Co płynnie nas prowadzi do drugiej reklamy. Projekt Bass Astral x Igo. Jedną piosenkę znałam z serialu, link poniżej. Elektronika, płyta cała bardzo mi się podoba. Co do związku z filmem, według mnie nieźle pasowała do lekko psychodelicznego klimatu, jaki tam zrobili. Takie w sumie nie wiesz, śni ci się to, czy nie śni…
Propos seriali o domach wariatów, zna ktoś Tones and I? Ta płyta, "welcome to the madhouse", to też jest niezłe zaskoczenie dla mnie. Ja wiem, ona ten głosik ma troszkę wnerwiający, ale parę ciekawych rzeczy tam znalazłam. Żeby nie szukać daleko, otwierający kawałek. Niby to prosty pop, ale jak sobie do tego dowyobrażałam historyjkę i teledysk, to spokojnie komedię o tworkach można kręcić.
Zwłaszcza bridge i końcówka mi się podoba.
No, powiedziałam coś pozytywnego, teraz kończę. 🙂
Pozdrawiam was ja – Majka
Bądźcie zadowoleni.
14 odpowiedzi na “U nas jest bardzo fajnie! W brew pozorom. O początku roku słów kilka.”
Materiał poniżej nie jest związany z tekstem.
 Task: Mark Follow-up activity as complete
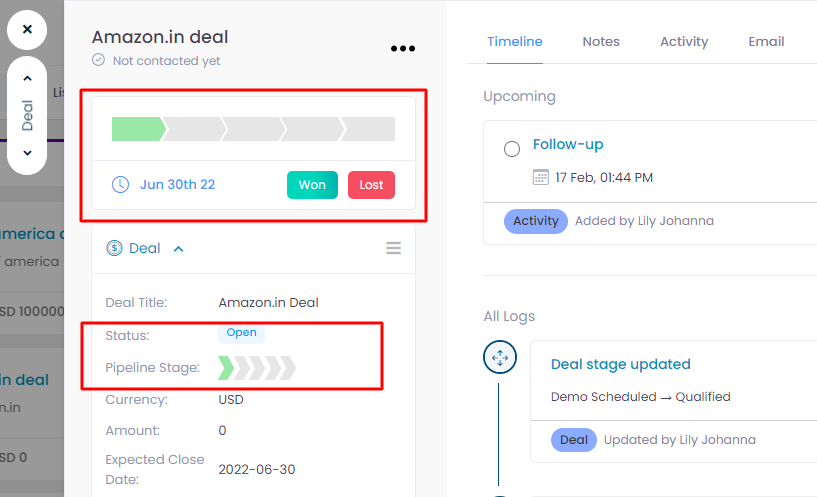click(512, 149)
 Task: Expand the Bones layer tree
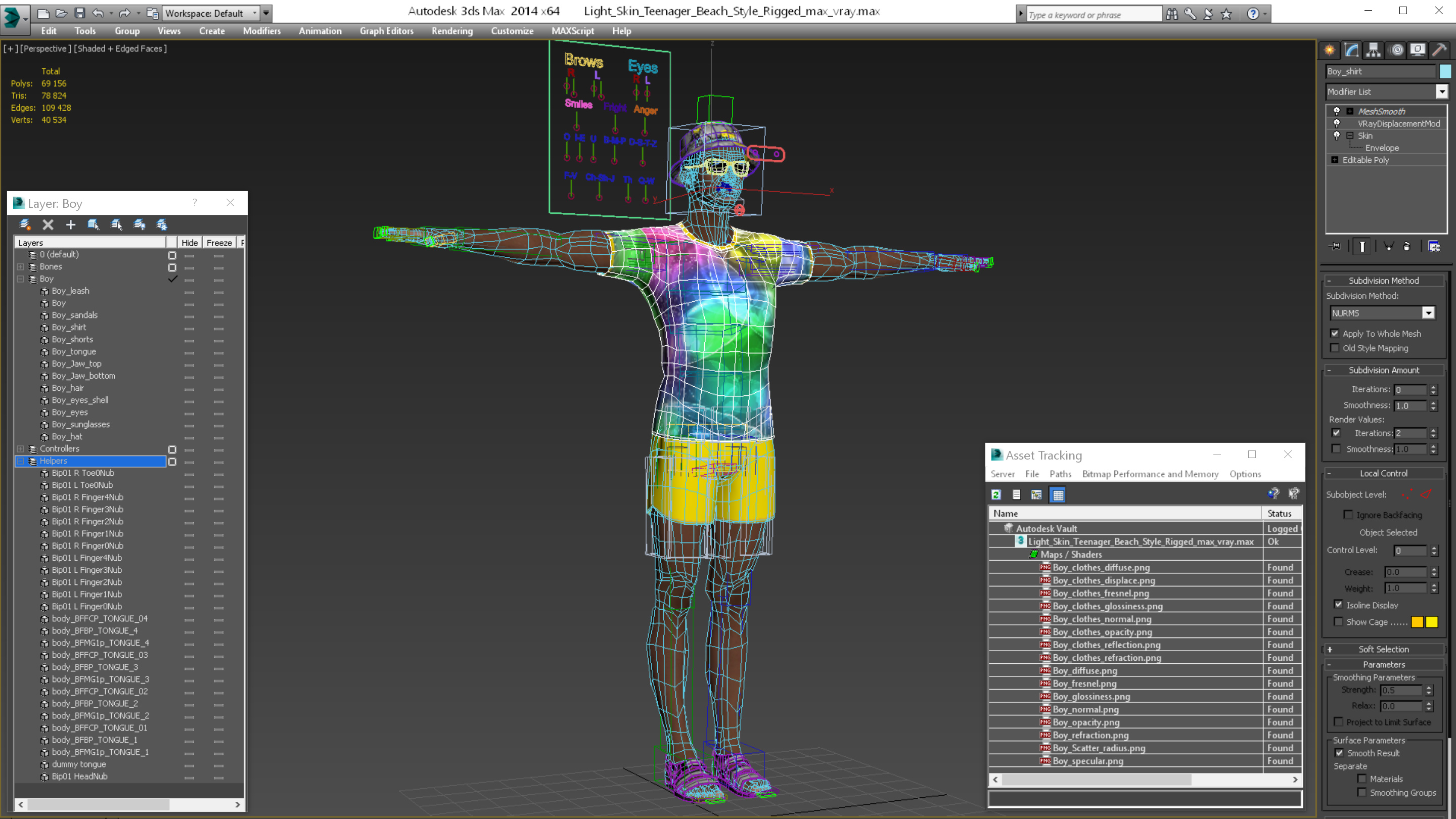point(20,267)
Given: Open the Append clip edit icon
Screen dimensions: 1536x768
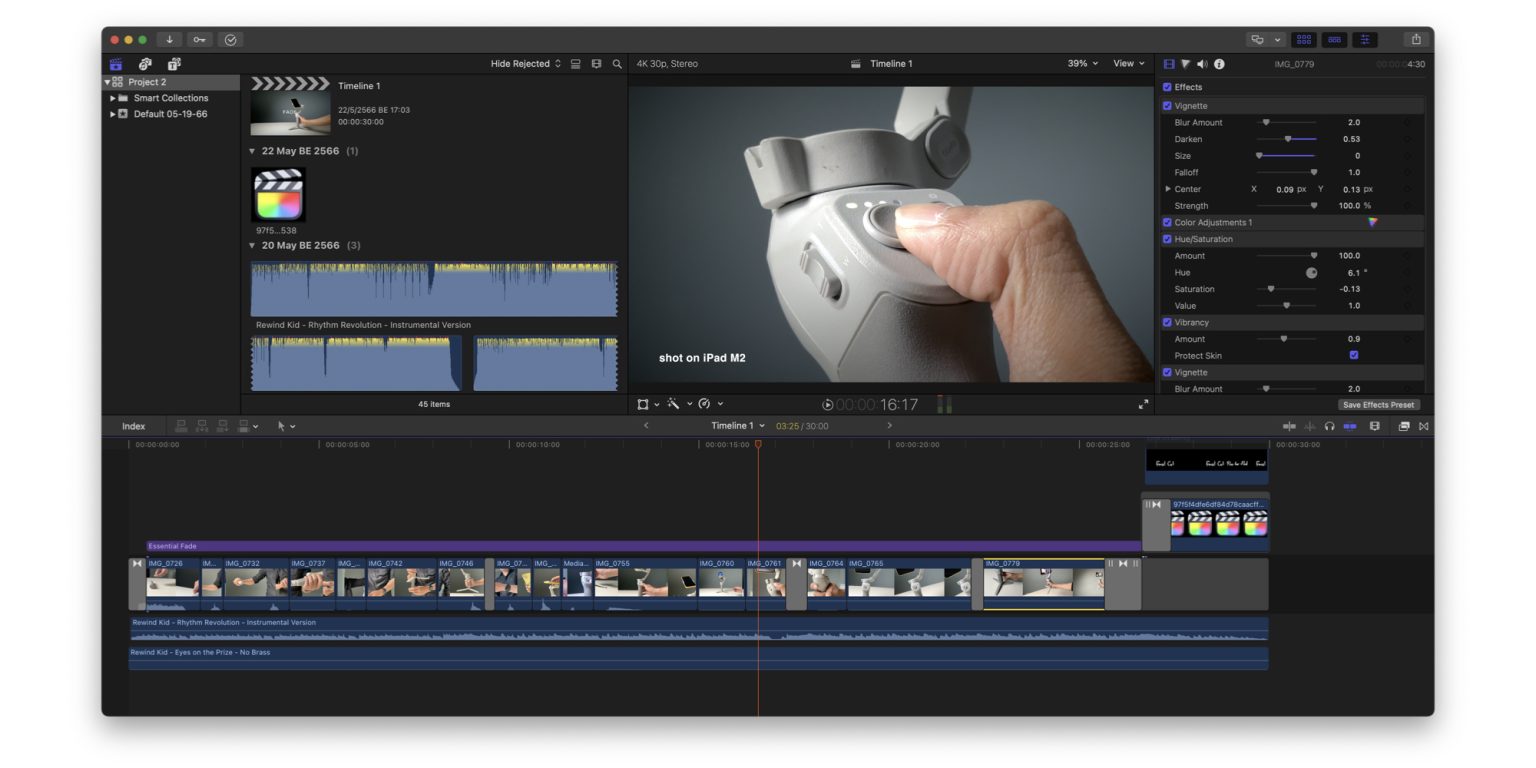Looking at the screenshot, I should tap(223, 425).
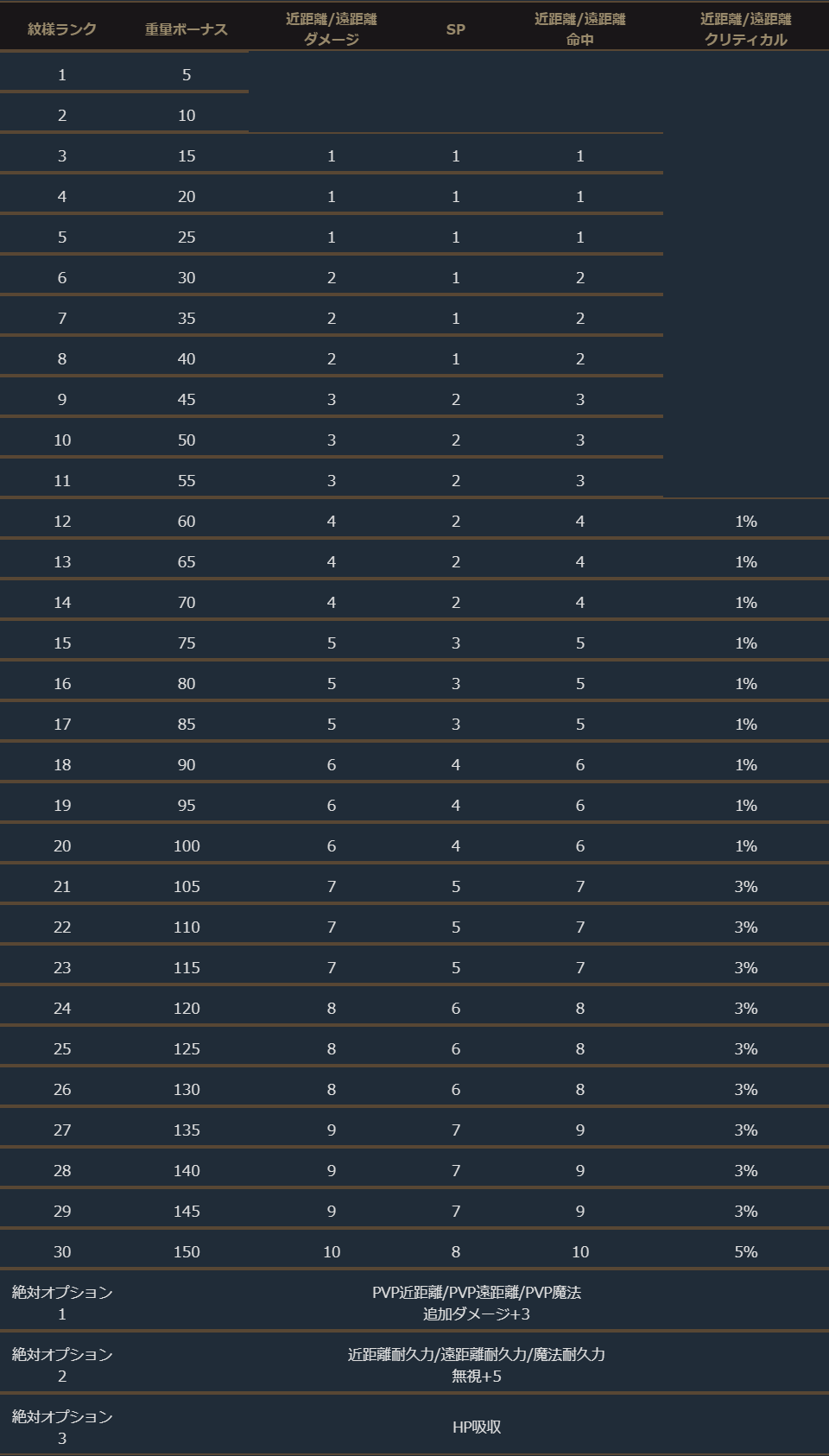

O ja lubiłem Krztaucenie 🙂
ee, no ja też.
A ja je uwielbiałam, za to nie cierpiałam audycji, i tak w sumie teraz poważnie się zastanawiam dlaczego, bo wcale takie złe nie były, i towarzystwo miałam eleganckie. 🙂
Oj, tak tak, ten Pan od czterech piw nigdy nie zostanie zapomniany. 😀
Surowy to był, trzeba mu przyznać, ale ja Go lubiłam, dało się z Nim pogadać na różne ciekawe tematy.
Ja uwielbiałem audycję, a jak omawialiśmy Kolberga to prawie srałem z zadowolenia.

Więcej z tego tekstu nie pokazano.